Leon County State Attorney Willie Meggs wrote the Democrat in response to a letter from Executive Editor Robert Gabordi asking him to outline how he would prevent similar incidents in the future, the Democrat reported Wednesday. Gabordi also sent the letter to Florida Attorney General Charlie Crist.
“Since we find that no crime occurred and no arrests were made there will be no further action taken by the State Attorney’s Office,” Meggs wrote, according to the Democrat.
Jim Baltzelle, Florida bureau chief for The Associated Press, also wrote a letter of protest after police were called March 13 to remove AP and Democrat journalists from a hallway outside Cobb’s office. Although public notice of the meeting on voting issues had been given the day before, Cobb turned away a county commissioner and closed the meeting to reporters.
“I’ve always said I have no objection to the press, but we do make faster progress without people having to look at cameras — that’s a fact,” she told reporters, according to several press accounts.
The incident occurred on the first day of Sunshine Week, a national celebration of open government that began in 2001 in Florida with Sunshine Sunday.
According to the Democrat’s account, Capitol Police officers arrived in the hallway outside Cobb’s office when reporters refused her request to leave. However, since no trespassing complaint had been filed, the police did not stop reporters and Leon County Commissioner Bob Rackleff from entering the meeting.
Rackleff went in, and the reporters followed.
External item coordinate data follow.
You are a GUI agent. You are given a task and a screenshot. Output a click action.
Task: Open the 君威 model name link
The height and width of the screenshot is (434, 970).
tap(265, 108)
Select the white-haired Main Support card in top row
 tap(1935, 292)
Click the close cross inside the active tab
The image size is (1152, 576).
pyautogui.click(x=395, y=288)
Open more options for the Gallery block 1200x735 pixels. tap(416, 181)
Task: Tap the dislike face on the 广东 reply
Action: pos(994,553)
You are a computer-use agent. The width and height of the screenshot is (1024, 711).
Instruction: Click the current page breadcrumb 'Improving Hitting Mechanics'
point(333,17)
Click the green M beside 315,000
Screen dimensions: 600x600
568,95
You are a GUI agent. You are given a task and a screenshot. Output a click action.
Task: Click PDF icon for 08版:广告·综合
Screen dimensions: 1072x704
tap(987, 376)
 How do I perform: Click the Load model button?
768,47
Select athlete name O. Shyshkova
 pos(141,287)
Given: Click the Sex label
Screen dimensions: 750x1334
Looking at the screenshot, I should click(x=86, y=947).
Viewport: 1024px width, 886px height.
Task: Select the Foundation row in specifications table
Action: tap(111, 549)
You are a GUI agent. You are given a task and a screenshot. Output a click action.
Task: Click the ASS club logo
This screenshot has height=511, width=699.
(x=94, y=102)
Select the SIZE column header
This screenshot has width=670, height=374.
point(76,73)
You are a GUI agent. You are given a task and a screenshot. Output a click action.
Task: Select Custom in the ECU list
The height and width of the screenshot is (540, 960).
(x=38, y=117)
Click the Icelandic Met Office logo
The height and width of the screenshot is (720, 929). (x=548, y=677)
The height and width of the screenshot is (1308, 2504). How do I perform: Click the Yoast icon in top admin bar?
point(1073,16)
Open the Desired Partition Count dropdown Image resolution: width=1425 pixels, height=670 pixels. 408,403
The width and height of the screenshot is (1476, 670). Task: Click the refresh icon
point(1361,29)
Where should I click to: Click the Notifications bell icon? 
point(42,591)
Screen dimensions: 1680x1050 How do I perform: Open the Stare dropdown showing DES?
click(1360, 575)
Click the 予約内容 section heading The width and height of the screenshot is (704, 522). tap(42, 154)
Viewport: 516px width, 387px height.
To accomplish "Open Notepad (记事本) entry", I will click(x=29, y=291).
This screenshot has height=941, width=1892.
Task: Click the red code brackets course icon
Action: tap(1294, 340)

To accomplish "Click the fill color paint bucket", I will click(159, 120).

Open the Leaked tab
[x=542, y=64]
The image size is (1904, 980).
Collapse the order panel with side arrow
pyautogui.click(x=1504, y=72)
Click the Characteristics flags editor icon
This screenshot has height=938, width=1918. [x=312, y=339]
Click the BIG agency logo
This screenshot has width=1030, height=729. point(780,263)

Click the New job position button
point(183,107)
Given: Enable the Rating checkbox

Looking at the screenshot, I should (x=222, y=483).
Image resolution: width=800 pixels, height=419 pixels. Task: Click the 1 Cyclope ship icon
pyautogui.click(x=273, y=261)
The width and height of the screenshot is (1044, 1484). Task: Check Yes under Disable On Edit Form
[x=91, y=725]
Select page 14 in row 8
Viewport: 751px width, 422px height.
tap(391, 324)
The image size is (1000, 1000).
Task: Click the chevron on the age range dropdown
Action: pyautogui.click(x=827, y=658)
Cobb then stopped the meeting.
When Leon County Supervisor of Elections Ion Sancho explained to Rackleff that the talks would not continue if he stayed, he agreed to leave. Because one county commissioner was already inside the meeting, Rackleff’s presence would have triggered open meeting requirements under Florida law, which says the presence of two or more members of a board who might discuss issues of future board consideration means a meeting is open and requires notice.
Rackleff agreed to leave, and the meeting was closed.
Cobb has said that since public notice of the meeting did not come from her office, the meeting was not open. At the time of the meeting, she said she and others in the room were making “interesting progress” without the press, the Democrat reported.
Cobb probably did not violate the Sunshine Law, but she seems to have thwarted the county commissioners’ attempt to comply with it, said Barbara A. Petersen, president of the Tallahassee-based First Amendment Foundation. Petersen also wrote a letter of protest about the issue, addressing it to Cobb with copies to Crist and Florida Gov. Jeb Bush.
“Anything done in an attempt to avoid the law can be a violation,” Petersen said, adding that the presence of even one board member can trigger the law if that person is acting on behalf of an entire board. “I think it demanded a greater investigation than what appears to have been done by the prosecutor.”
Gabordi told the Democrat for Wednesday’s edition that there is more at stake than the law.
“For us, of course, the bigger issue is not whether the law was violated, but what did Secretary Cobb and [Leon] County Commission Chairman [Bill] Proctor have to hide?” he said.
Along with her letter, Petersen sent Cobb a copy of a Government-in-the-Sunshine manual, a guide for the state’s open meetings and open records laws.
Petersen and others are waiting to see if the attorney general or governor respond to the situation, and what the Democrat and AP will choose to do next.